* _Task_
From the records below, report the number of lines that contain "arrow", and add nothing.

* _Collected data entries_
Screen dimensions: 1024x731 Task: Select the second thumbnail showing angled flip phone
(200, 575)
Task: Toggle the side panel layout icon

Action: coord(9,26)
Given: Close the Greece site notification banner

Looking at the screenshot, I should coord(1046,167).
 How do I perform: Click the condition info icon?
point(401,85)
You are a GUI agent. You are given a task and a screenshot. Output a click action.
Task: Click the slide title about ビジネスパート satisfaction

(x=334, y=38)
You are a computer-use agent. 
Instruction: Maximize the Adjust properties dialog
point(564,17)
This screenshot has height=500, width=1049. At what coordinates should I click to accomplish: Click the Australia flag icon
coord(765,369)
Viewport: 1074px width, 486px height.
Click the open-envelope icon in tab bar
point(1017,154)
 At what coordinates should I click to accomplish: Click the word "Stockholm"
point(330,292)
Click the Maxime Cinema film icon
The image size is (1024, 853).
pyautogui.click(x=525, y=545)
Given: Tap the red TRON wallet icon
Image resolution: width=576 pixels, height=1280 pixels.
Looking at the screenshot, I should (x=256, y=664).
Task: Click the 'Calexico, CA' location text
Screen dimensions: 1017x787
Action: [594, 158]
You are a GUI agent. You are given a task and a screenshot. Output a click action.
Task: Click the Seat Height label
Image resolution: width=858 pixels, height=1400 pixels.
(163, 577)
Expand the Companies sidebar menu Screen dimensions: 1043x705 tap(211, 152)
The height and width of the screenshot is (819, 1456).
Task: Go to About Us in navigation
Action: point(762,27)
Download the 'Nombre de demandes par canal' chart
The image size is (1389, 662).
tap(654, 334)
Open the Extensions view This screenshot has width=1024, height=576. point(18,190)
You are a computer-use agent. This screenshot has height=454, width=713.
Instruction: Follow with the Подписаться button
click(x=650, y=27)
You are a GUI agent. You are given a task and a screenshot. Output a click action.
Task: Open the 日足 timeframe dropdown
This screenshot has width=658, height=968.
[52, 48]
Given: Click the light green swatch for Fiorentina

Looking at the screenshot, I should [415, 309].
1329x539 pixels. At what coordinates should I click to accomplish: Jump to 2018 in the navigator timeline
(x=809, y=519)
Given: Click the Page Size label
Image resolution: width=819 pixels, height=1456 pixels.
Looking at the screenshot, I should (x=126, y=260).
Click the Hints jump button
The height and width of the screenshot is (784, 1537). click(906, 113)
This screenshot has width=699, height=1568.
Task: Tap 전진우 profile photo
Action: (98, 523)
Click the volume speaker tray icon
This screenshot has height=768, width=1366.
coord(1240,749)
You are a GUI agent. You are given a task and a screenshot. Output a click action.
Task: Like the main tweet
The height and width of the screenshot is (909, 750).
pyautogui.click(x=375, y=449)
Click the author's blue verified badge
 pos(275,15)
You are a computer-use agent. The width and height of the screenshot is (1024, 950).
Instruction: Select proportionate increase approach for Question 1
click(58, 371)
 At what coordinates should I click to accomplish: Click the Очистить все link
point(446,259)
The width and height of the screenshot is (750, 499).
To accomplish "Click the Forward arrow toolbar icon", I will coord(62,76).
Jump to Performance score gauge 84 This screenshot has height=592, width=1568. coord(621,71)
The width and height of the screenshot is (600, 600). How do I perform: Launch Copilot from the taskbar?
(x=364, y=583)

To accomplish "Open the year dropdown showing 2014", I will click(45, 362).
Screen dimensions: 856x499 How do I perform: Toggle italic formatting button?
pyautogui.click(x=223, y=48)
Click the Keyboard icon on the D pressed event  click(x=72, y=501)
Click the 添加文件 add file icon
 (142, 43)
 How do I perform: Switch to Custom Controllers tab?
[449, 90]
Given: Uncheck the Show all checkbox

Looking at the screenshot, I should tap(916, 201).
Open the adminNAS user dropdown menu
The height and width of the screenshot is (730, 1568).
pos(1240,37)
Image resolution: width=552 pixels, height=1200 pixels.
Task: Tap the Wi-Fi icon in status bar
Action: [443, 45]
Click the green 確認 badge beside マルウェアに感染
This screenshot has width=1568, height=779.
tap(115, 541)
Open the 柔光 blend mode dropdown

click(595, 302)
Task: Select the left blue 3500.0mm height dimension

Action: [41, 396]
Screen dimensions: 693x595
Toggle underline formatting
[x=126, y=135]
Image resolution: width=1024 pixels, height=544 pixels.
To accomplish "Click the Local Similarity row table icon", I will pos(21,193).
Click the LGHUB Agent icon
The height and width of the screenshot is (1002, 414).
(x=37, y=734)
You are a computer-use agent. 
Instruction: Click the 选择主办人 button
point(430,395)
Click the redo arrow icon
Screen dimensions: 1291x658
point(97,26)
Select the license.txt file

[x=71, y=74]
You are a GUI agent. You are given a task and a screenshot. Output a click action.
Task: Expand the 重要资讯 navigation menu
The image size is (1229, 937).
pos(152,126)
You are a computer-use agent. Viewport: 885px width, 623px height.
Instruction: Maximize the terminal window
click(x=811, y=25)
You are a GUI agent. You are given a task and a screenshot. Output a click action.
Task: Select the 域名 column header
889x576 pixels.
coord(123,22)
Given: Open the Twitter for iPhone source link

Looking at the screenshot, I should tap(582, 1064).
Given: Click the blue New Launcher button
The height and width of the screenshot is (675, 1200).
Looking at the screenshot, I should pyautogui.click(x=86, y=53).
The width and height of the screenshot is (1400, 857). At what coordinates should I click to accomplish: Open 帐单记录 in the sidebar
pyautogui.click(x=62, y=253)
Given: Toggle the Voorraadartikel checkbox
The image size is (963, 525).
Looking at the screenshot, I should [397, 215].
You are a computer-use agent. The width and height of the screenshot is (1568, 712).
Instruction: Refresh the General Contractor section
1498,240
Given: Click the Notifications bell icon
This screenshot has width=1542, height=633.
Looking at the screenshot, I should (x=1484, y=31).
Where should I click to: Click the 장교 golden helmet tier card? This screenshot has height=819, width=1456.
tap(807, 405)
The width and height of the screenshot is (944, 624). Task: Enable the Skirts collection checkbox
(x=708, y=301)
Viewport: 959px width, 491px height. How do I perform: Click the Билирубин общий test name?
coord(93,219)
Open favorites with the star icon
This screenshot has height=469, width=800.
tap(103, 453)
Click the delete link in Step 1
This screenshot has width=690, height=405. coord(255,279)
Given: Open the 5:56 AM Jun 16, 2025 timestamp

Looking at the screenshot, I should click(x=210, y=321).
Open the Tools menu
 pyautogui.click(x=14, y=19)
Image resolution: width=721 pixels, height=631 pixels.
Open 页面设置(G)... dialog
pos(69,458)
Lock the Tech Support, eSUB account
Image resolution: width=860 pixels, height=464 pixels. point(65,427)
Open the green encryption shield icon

* _Solved exercise_
2